Saved entries
++++++++
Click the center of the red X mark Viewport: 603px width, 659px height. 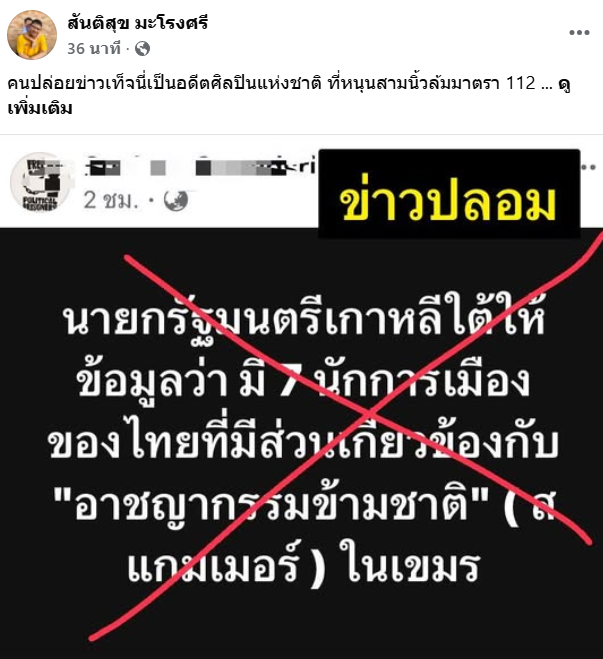[369, 414]
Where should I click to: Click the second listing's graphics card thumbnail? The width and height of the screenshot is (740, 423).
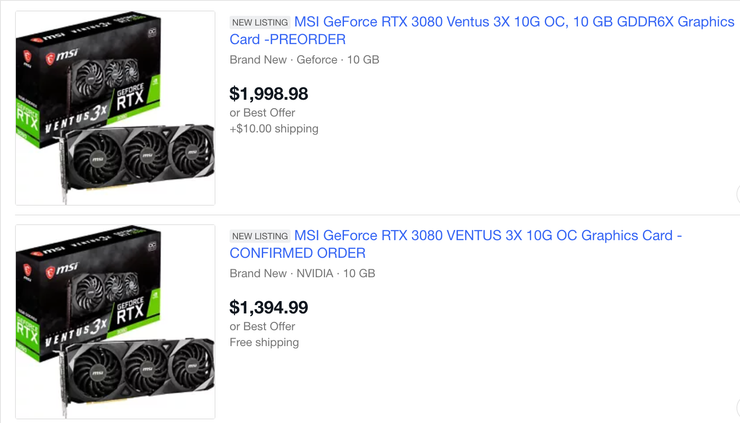115,321
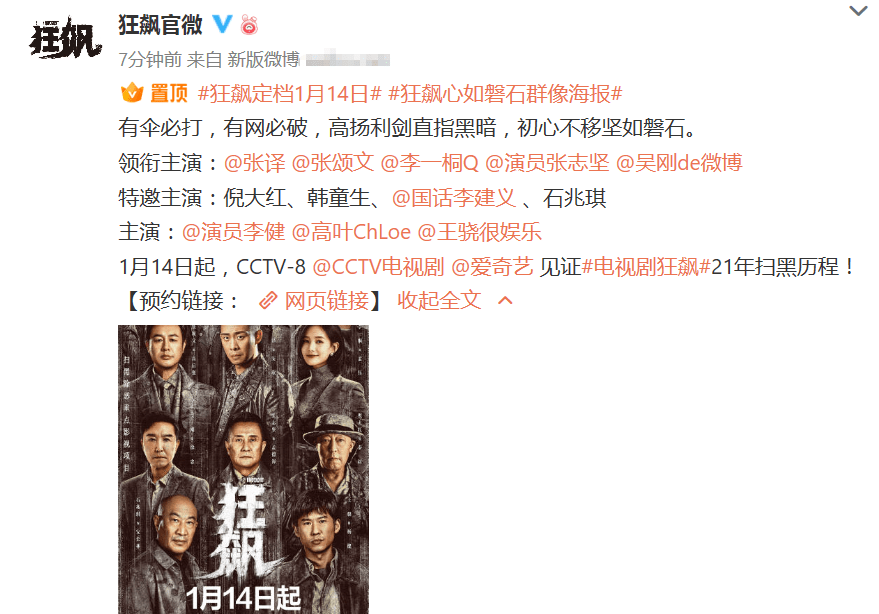This screenshot has height=614, width=879.
Task: Open hashtag #狂飙定档1月14日#
Action: tap(290, 94)
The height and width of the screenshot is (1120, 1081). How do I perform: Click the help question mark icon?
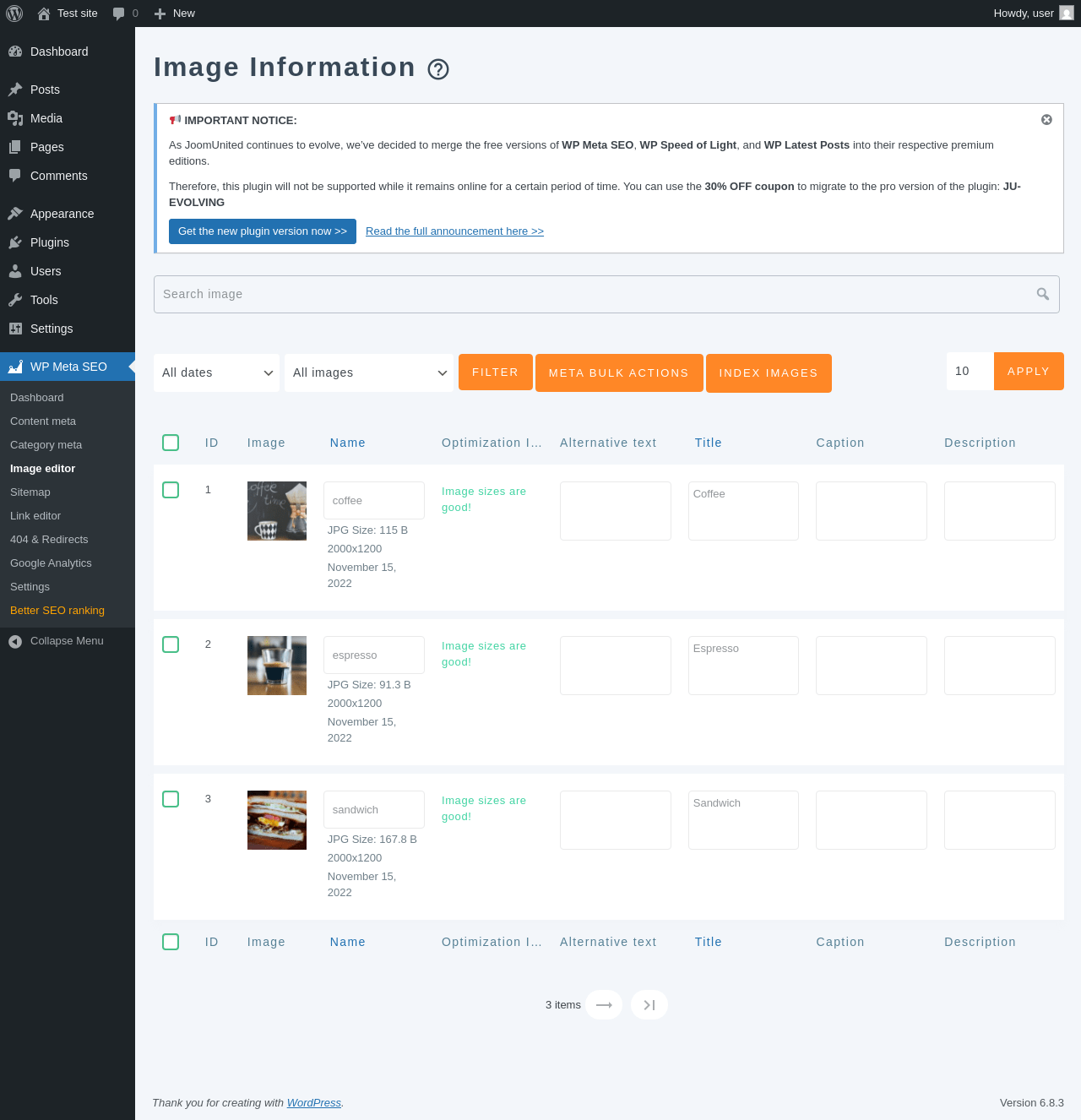(x=438, y=69)
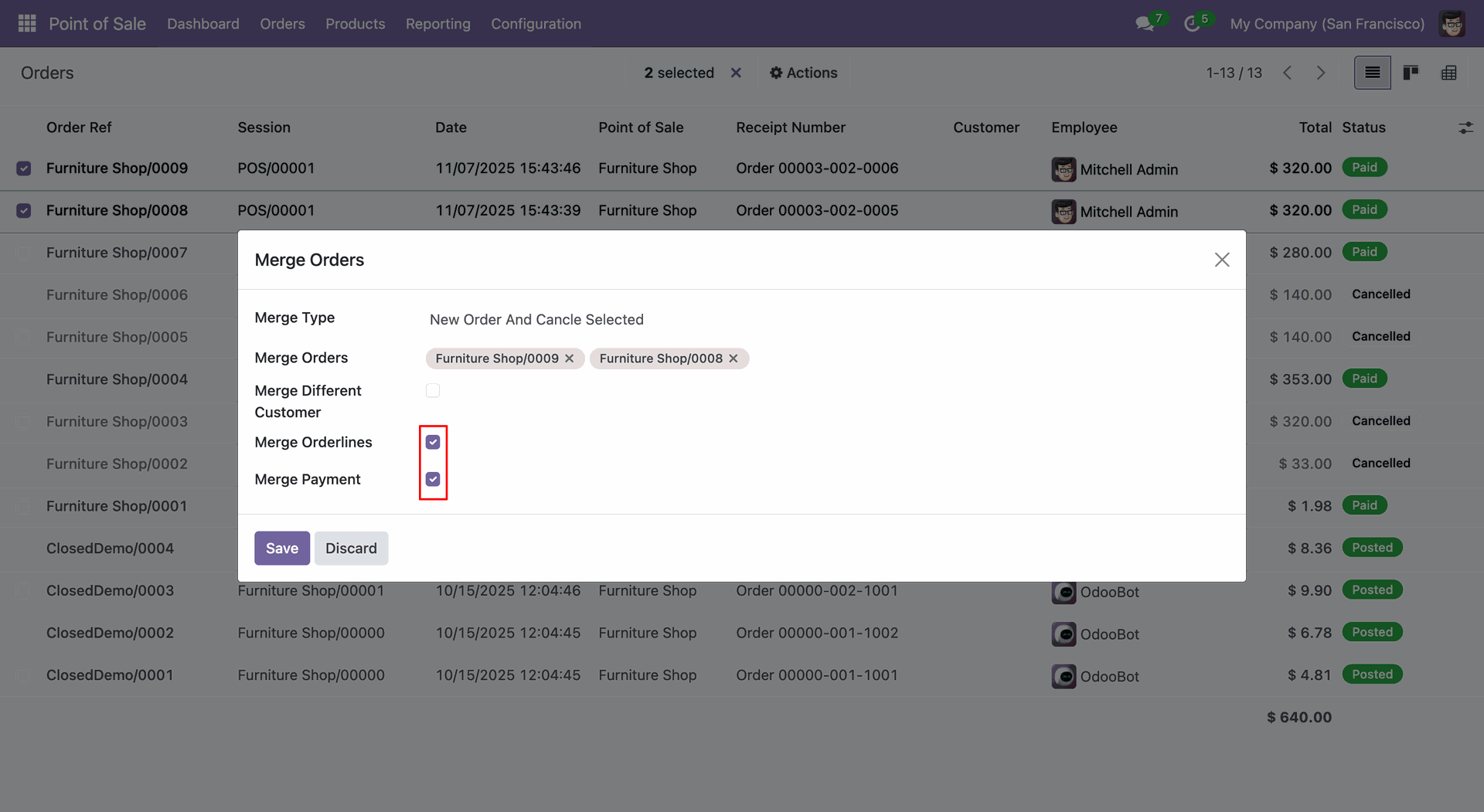Remove Furniture Shop/0009 tag from Merge Orders
This screenshot has width=1484, height=812.
click(570, 358)
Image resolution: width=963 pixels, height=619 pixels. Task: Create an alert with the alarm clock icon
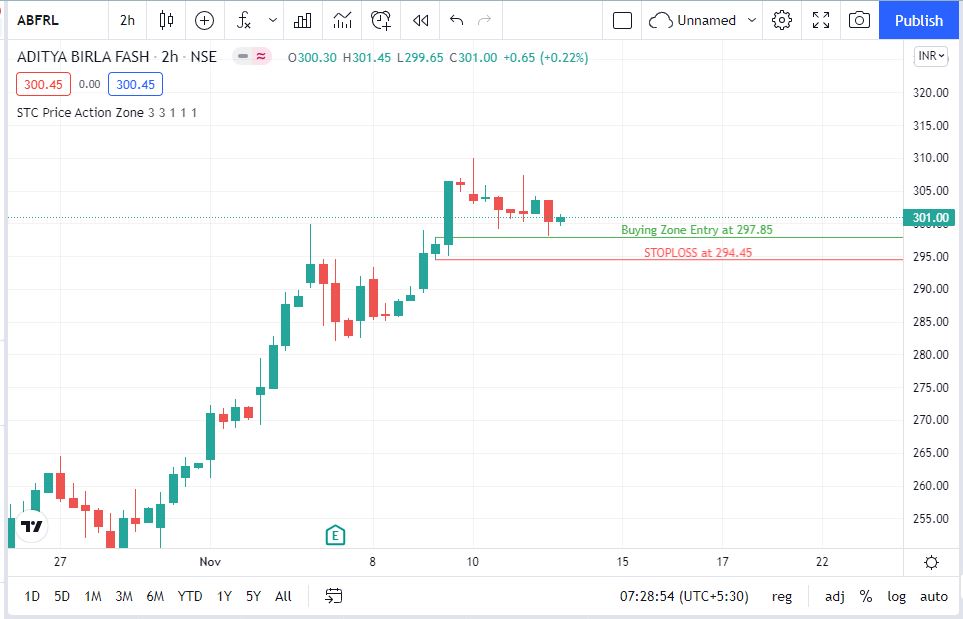point(381,20)
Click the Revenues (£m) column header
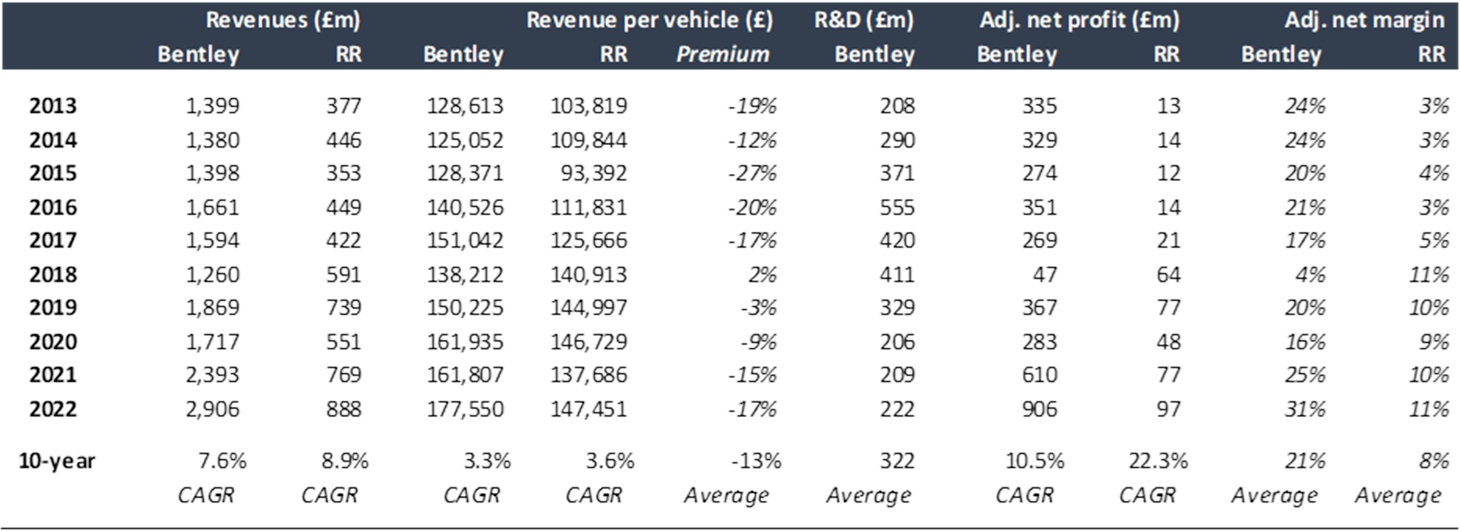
++++++++
> _Problem_
All lines from the one containing "Image resolution: width=963" through the final line of the entries above are to be copied exactly; the pictures are not.

> _Answer section_
Image resolution: width=963 pixels, height=619 pixels. Task: Create an alert with the alarm clock icon
point(381,20)
Click the Revenues (£m) column header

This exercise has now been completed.